● What to produce: Put every line of the items below into a numbered list, omitting blank lines. Leave the pictures out of the list.

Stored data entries
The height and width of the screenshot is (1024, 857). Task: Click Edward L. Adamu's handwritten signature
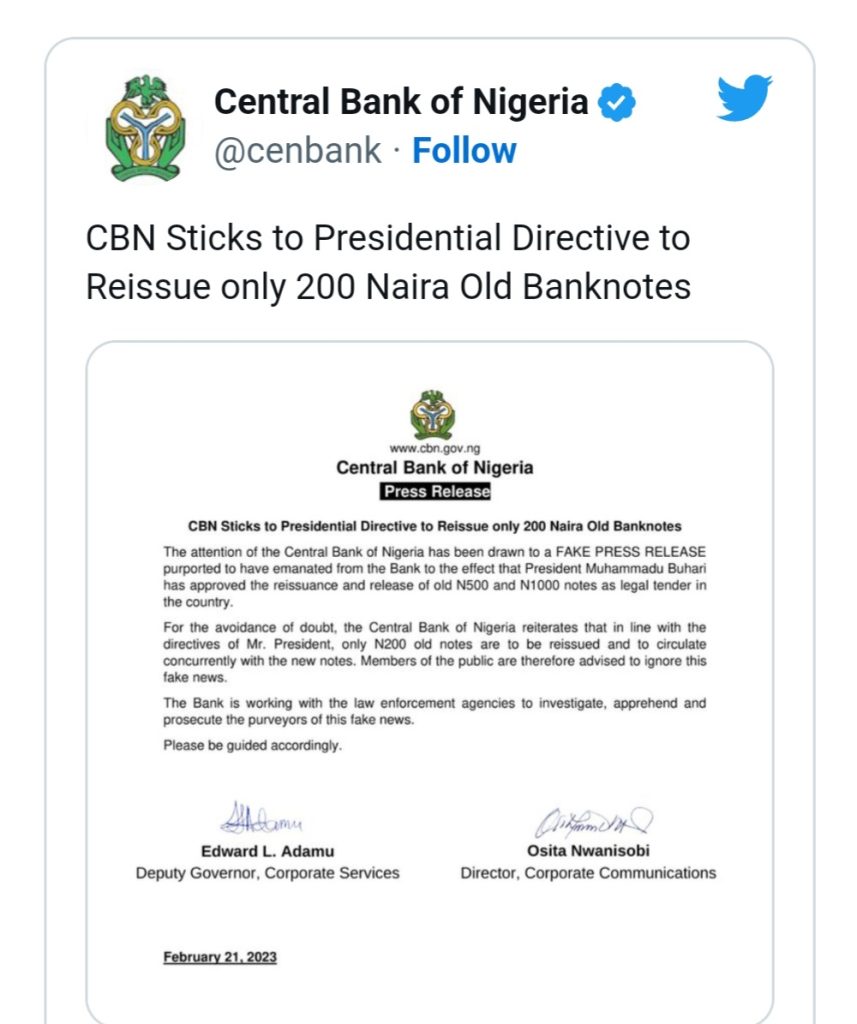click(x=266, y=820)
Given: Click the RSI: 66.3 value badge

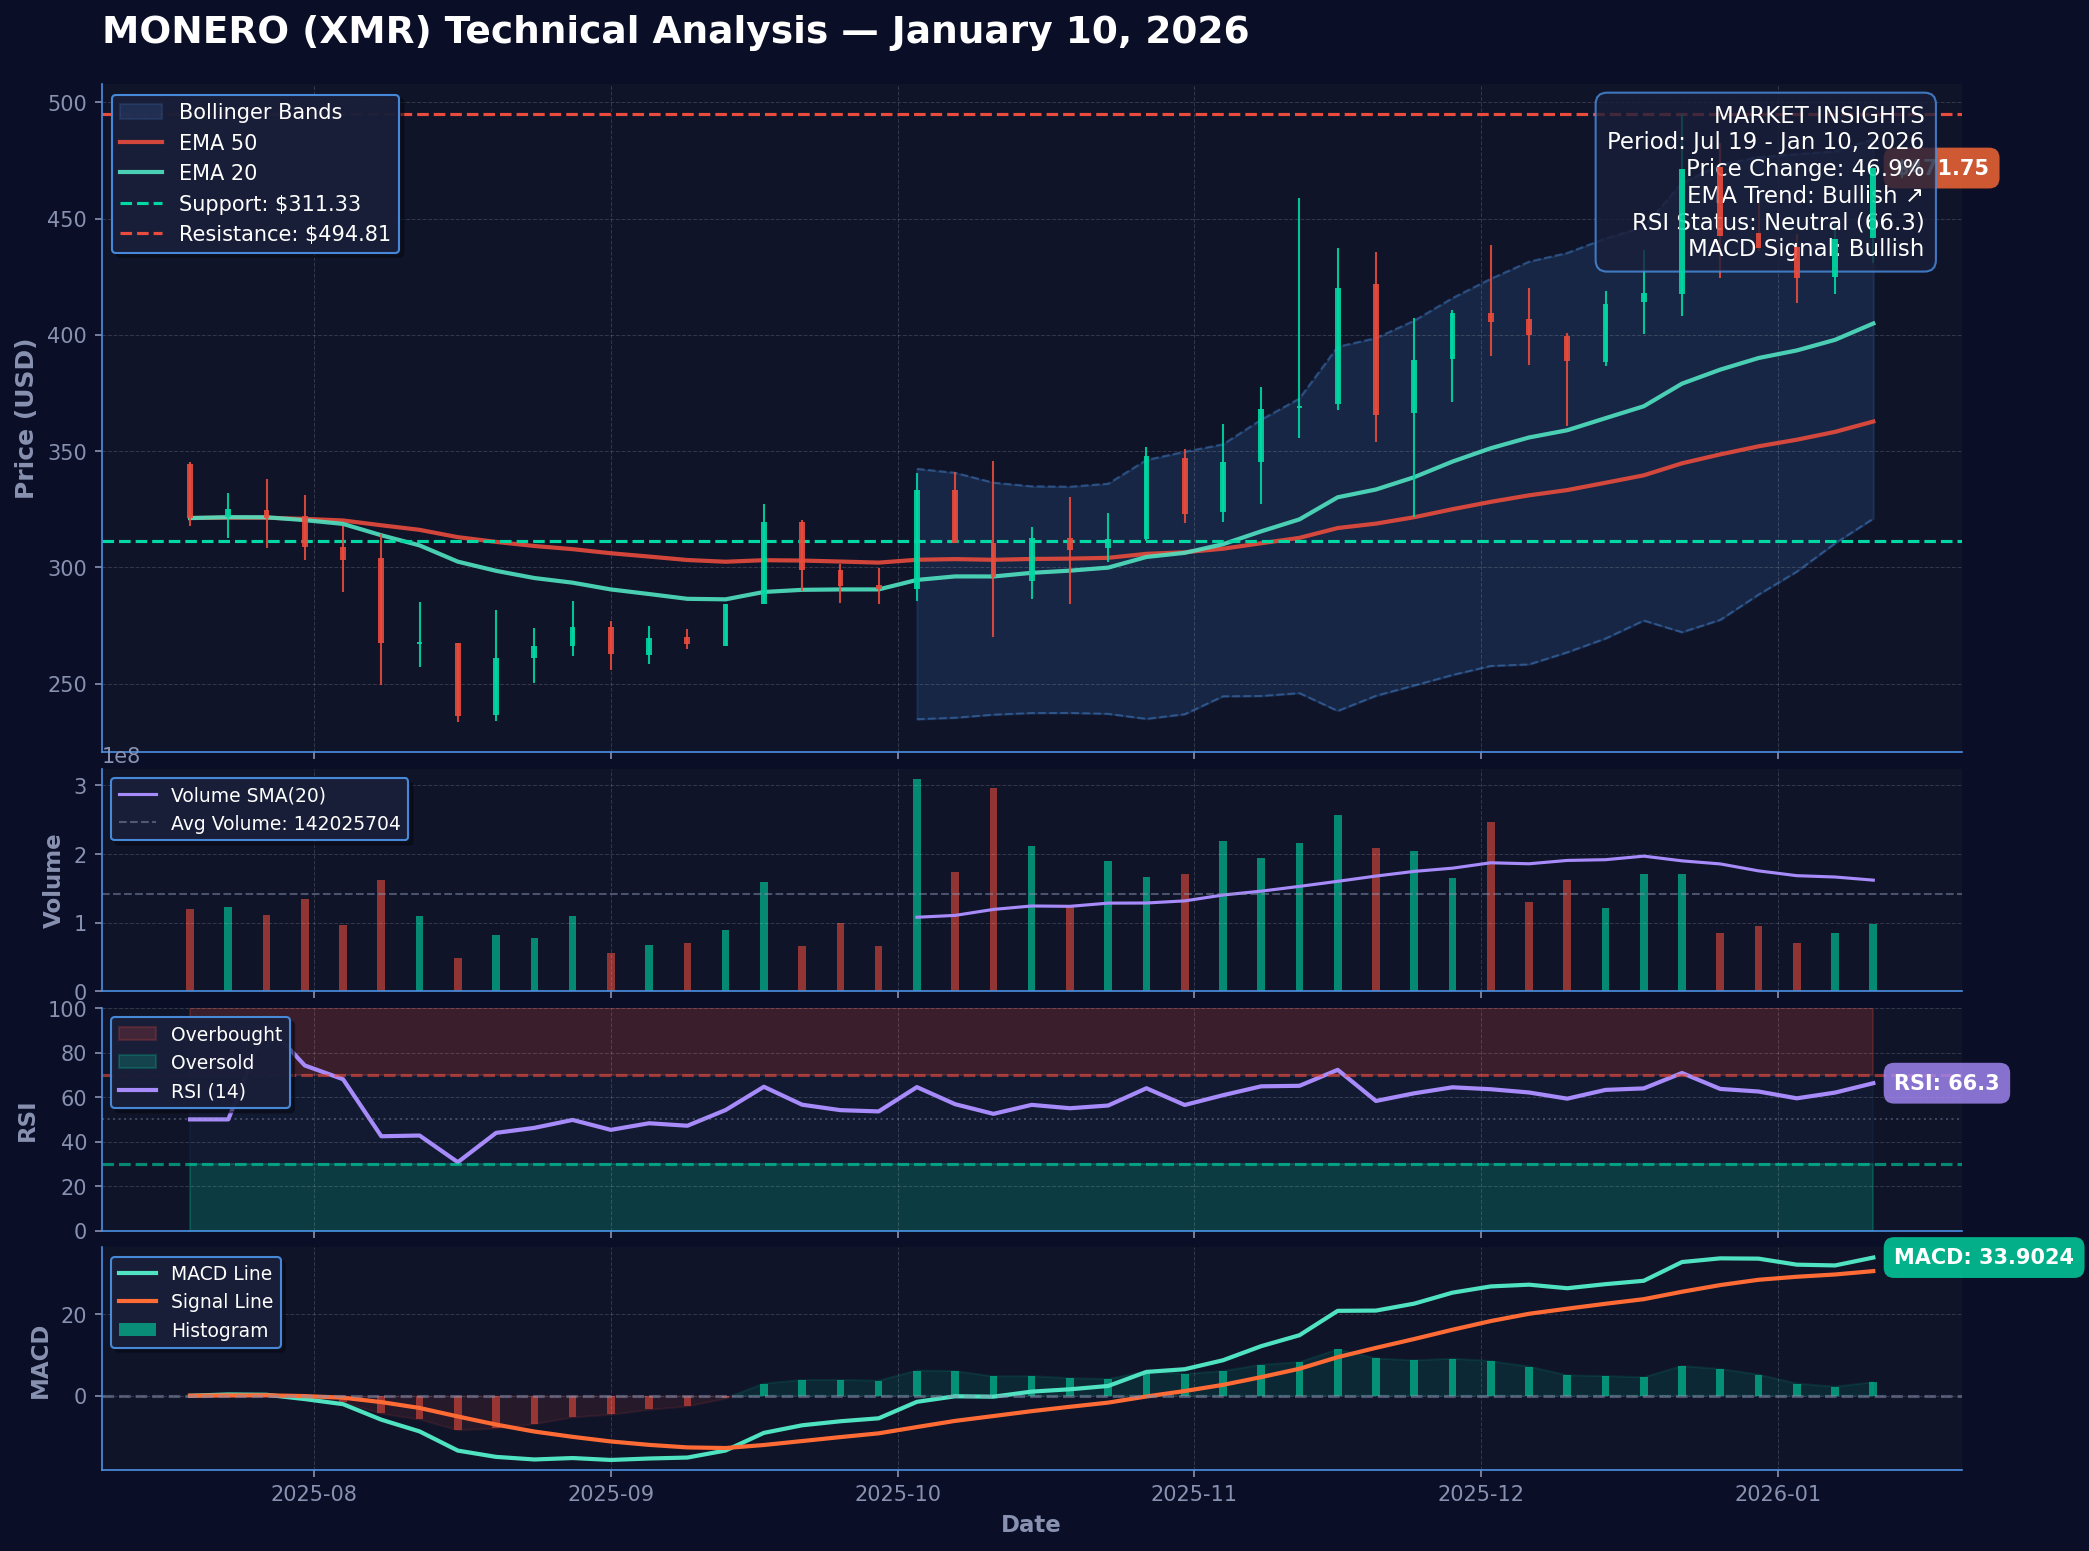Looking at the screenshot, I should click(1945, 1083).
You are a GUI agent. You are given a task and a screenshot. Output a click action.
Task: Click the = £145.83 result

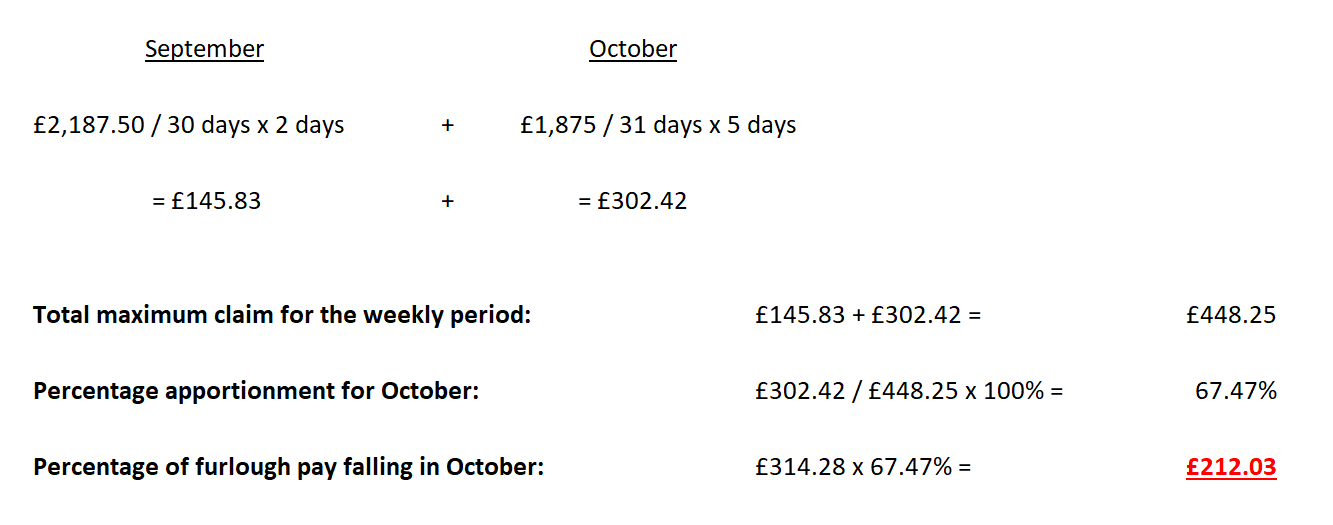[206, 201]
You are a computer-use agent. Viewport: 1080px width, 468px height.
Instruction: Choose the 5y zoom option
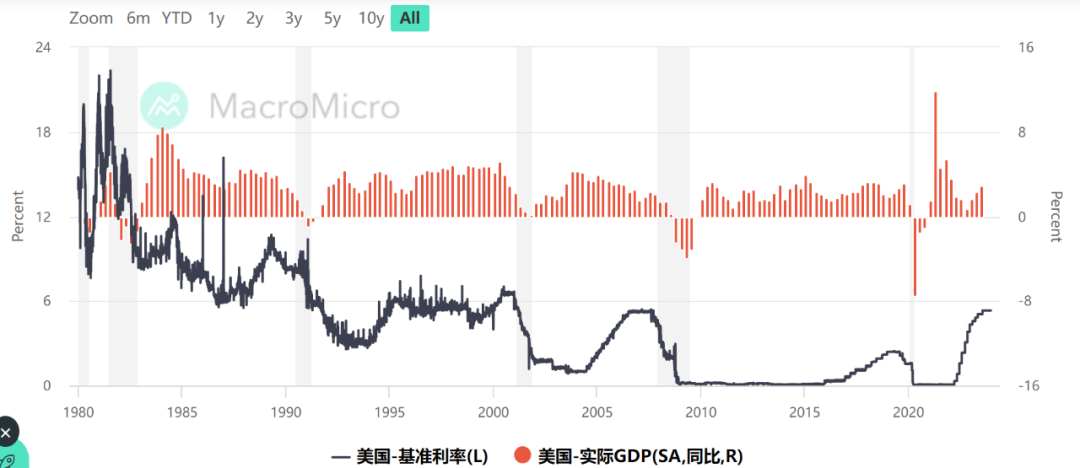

● Exercise output:
1. The height and width of the screenshot is (1024, 857). Task: Click Edward L. Adamu's handwritten signature
2. click(x=266, y=820)
3. Given: Click the RSI: 66.3 value badge
4. Looking at the screenshot, I should click(1945, 1083).
5. You are a GUI agent. You are given a task and a screenshot. Output a click action.
6. Task: Click the = £145.83 result
7. [206, 201]
8. You are a computer-use agent. Viewport: 1080px width, 468px height.
9. Instruction: Choose the 5y zoom option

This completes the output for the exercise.